Vivía en la ciudad, por aquel entonces, una viuda cristiana que tenía dos hijos llamados Justo y Pastor. Éstos, de siete y nueve años aproximadamente, tras oír a los soldados, se presentaron ante la residencia del gobernador haciendo pública sus creencias y su negativa a renunciar a su fe.
Tal revuelo estaban armando y tanta era la gente que se estaba empezando a reunir, que los soldados de la puerta los hicieron pasar y los presentaron ante el gobernador. Una vez delante de él, los niños confirmaron sus creencias en Jesucristo y afirmaron que nunca abandonarían su religión.
El gobernador, para darles un escarmiento, ordenó que se los llevaran y les azotaran y que, una vez se hiciera esto, los volvieran a traer para comprobar si habían cambiado de opinión. Así se hizo y, de nuevo ante Daciano, los niños volvieron proclamar su religión y su decisión inquebrantable de no abandonarla.
Cansado de la situación, el gobernador mandó que los encerraran y que, tras pasar la noche en la celda, los volvieran a traer a su presencia.

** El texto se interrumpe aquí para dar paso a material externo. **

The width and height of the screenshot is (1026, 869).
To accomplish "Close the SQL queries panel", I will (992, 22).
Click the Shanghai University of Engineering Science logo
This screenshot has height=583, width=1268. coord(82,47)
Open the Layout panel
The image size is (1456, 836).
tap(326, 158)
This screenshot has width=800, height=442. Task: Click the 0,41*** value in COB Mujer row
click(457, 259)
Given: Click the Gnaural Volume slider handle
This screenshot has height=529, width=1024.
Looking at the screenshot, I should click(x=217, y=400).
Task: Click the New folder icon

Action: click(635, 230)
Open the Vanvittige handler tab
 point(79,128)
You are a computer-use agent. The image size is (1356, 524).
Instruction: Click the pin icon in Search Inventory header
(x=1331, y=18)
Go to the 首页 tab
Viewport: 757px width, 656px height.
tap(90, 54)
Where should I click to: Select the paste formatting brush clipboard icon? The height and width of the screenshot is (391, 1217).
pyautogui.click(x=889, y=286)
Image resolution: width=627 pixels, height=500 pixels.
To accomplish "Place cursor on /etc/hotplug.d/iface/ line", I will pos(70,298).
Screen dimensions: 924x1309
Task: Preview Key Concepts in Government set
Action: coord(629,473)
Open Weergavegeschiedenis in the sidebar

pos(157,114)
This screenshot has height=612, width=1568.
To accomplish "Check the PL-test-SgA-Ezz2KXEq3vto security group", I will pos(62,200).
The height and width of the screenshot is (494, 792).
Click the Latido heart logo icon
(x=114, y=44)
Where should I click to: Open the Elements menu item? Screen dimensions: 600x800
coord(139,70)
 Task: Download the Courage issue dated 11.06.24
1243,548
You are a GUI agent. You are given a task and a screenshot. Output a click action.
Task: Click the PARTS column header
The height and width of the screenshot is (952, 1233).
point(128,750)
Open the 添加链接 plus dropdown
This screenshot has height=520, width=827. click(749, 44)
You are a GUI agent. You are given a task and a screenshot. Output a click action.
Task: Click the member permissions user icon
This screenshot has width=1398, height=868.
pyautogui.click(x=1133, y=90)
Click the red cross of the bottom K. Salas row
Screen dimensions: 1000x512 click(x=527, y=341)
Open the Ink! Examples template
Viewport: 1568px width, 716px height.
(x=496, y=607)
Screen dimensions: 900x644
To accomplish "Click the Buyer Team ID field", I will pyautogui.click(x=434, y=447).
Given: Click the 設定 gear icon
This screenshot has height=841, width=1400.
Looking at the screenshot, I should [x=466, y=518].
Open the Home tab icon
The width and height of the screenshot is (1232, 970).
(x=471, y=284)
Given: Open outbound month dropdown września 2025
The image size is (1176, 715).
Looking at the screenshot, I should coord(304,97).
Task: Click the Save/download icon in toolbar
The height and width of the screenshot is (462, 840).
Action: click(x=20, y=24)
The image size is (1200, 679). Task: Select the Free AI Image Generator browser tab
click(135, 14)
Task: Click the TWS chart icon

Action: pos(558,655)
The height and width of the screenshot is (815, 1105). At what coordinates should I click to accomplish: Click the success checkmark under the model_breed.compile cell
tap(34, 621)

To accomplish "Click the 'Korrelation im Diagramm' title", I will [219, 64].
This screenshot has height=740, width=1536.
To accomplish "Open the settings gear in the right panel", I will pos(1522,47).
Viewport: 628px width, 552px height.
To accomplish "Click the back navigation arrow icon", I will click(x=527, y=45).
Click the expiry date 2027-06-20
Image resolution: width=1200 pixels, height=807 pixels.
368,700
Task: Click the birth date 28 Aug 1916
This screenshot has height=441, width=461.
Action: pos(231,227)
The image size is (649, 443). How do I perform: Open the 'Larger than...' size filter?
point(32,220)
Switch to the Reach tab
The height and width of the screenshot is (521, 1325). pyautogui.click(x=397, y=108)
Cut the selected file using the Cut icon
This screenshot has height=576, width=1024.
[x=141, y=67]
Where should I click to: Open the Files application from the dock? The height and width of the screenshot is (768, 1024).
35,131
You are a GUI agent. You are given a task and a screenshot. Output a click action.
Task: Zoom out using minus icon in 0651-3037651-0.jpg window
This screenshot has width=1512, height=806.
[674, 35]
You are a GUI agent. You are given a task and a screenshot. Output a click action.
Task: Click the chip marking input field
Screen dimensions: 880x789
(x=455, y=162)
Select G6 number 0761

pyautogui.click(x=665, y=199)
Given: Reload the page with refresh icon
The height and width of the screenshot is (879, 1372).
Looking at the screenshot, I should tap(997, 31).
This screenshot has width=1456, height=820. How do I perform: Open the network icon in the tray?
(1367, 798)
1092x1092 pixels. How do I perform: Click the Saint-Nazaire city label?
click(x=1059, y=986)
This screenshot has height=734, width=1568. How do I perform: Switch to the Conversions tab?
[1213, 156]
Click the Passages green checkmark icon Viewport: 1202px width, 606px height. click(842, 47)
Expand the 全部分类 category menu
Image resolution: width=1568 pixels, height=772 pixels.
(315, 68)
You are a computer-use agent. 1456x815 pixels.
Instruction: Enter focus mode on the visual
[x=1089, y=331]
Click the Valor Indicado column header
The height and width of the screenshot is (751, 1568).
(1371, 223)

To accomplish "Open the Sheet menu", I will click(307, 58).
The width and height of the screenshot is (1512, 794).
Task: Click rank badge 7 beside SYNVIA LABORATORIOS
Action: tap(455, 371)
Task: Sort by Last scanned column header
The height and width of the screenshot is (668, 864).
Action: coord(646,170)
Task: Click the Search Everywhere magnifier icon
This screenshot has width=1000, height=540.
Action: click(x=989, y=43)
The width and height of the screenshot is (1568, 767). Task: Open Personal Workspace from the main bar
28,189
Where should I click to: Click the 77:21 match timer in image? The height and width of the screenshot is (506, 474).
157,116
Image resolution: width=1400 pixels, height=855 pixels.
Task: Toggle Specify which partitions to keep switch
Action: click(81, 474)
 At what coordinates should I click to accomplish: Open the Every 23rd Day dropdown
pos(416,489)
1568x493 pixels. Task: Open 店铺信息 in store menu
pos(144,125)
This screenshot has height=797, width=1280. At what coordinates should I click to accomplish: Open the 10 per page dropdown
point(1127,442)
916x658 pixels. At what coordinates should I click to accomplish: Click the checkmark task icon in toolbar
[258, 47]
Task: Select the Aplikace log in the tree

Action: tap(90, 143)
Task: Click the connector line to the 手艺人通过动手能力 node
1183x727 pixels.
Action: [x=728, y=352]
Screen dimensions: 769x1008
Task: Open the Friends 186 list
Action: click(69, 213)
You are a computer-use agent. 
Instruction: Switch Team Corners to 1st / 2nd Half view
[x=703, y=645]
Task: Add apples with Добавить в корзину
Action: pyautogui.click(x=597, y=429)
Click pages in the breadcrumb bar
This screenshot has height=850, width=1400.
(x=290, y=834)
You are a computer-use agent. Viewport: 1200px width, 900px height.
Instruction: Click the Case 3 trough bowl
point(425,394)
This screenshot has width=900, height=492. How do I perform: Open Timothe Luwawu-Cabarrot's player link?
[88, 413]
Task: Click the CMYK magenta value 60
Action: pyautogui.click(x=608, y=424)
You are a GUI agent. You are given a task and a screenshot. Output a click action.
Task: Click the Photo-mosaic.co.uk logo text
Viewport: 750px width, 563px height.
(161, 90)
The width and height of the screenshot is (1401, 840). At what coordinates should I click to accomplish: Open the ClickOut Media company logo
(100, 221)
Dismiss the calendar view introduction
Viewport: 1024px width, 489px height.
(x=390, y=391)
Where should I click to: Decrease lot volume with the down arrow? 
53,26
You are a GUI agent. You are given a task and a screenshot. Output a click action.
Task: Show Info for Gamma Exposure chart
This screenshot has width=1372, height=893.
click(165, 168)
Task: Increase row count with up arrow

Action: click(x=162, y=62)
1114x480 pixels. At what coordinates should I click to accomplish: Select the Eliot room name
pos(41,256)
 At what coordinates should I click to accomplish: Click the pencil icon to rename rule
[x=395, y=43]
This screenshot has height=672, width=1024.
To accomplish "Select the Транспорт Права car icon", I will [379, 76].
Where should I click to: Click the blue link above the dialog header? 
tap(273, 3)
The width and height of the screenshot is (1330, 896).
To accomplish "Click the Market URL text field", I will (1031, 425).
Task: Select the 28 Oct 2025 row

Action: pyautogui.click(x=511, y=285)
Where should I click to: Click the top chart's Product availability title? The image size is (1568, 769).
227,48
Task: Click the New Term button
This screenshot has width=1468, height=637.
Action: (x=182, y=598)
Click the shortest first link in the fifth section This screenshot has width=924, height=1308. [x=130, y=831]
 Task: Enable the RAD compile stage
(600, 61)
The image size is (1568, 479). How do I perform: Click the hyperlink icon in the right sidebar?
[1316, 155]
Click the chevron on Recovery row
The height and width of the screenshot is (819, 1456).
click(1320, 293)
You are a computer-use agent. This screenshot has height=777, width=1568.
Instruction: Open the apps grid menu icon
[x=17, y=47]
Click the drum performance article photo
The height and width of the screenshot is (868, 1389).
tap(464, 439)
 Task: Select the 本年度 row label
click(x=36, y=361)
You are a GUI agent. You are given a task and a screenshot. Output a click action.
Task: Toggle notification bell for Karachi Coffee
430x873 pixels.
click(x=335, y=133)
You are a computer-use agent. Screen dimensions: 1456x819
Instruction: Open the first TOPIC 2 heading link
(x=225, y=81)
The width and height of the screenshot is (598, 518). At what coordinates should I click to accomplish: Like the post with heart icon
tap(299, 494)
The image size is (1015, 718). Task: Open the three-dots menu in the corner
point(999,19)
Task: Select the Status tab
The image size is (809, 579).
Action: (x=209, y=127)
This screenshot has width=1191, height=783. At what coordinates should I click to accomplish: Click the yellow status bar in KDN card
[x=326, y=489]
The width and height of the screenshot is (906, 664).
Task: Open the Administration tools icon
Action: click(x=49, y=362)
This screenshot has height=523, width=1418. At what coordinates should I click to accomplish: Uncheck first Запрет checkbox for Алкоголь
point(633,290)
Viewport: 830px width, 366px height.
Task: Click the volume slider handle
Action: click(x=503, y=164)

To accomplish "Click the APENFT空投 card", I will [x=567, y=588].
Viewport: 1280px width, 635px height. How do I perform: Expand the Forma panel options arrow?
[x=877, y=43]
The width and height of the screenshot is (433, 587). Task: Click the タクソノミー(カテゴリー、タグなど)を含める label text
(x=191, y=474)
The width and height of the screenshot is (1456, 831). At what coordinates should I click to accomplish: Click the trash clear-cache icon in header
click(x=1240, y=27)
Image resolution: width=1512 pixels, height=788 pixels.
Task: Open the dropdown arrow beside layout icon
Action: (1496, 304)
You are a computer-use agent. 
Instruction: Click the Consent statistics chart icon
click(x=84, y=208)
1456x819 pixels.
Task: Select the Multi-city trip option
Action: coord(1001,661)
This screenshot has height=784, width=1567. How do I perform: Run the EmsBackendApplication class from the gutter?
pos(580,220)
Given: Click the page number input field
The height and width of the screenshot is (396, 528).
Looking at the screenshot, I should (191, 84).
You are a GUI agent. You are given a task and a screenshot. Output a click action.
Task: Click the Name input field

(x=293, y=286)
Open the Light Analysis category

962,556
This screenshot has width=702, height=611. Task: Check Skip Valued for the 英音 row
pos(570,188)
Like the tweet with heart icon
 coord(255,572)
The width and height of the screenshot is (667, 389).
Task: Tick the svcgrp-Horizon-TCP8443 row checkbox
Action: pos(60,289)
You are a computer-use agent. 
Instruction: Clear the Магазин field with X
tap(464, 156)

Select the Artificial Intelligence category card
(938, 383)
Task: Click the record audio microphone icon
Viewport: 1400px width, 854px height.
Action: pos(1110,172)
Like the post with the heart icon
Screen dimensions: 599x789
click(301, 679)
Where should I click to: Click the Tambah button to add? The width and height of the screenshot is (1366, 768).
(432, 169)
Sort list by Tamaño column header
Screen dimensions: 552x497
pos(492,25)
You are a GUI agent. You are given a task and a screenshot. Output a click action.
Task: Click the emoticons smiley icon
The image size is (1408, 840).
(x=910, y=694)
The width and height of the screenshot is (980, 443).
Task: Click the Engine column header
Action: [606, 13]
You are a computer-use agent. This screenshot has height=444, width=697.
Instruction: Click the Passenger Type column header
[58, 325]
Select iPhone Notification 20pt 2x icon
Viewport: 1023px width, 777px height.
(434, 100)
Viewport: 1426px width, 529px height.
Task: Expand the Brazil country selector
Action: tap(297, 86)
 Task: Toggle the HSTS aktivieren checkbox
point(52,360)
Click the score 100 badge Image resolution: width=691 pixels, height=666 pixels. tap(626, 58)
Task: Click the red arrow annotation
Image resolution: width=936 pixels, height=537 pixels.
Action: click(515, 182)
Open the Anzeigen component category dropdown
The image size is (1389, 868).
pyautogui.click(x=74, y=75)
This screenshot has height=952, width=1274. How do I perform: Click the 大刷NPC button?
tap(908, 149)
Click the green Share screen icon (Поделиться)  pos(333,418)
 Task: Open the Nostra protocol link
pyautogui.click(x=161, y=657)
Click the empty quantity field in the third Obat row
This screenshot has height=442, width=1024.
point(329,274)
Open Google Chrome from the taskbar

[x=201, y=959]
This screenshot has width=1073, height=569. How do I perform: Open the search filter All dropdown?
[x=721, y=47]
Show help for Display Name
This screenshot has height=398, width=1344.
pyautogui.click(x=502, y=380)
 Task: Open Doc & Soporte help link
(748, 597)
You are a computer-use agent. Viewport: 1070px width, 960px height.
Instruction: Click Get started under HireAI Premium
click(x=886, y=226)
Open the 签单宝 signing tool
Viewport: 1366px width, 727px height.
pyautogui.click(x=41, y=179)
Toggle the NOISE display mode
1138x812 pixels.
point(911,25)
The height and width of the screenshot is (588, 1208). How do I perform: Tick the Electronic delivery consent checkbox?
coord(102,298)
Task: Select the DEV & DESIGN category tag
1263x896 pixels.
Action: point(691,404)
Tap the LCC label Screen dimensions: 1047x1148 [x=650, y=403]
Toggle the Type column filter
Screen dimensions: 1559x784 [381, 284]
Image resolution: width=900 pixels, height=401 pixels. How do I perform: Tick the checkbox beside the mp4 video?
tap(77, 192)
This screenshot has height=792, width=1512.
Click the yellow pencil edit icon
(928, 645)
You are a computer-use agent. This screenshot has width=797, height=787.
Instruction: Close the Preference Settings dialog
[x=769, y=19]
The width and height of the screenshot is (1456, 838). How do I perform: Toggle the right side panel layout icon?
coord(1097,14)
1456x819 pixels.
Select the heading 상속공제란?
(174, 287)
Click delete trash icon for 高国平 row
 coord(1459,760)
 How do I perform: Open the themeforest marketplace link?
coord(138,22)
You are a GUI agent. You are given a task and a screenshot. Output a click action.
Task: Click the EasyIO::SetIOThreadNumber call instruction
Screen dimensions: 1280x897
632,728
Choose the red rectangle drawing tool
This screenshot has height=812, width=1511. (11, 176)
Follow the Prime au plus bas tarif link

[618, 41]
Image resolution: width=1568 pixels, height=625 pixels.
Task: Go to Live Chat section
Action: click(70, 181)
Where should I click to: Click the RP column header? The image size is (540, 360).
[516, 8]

A la mañana siguiente, intentó Daciano hacerles cambiar de opinión ofreciéndoles regalos. Pero como éstos se mantenían firmes, mandó azotarlos esta vez con más fuerza. Como los niños no se acobardaban y su autoridad, ya que la noticia había corrido por el pueblo, empezaba a verse en peligro ordenó, finalmente, su muerte.
Los soldados aprovecharon la noche para ejecutar las órdenes que habían recibido y se llevaron a los niños a las afueras de la ciudad. Tras ajusticiarlos, enterraron en el lugar de los hechos sus cuerpos y la piedra que habían utilizado en su decapitación. Esto, se dice, ocurrió un 6 de agosto, entre los años 296 al 306 d. J.C. en el llamado Campum Laudabile.
Como las niños no aparecían, la gente del pueblo, encabezados por su madre, se reunieron y pidieron razón de ellos. Tal era la violencia de sus exigencias que Daciano tuvo miedo y huyó.
Durante años la historia del sacrificio de los Santos Niños acompañó a los habitantes de Alcalá. Ya en el siglo V, el arzobispo toledano don Astúrico Anulio, llevado por una aparición, encontraría sus restos. Ante tal hecho, el arzobispo ordenó la construcción de una capilla en ese lugar, donde venerar las preciadas reliquias, y, posteriormente, abandona su sede arzobispal y se traslada a Alcalá para dedicar su vida a exaltar la devoción de los mártires.
La ubicación de esta capilla coincidiría en su ubicación con la actual cripta de la Magistral.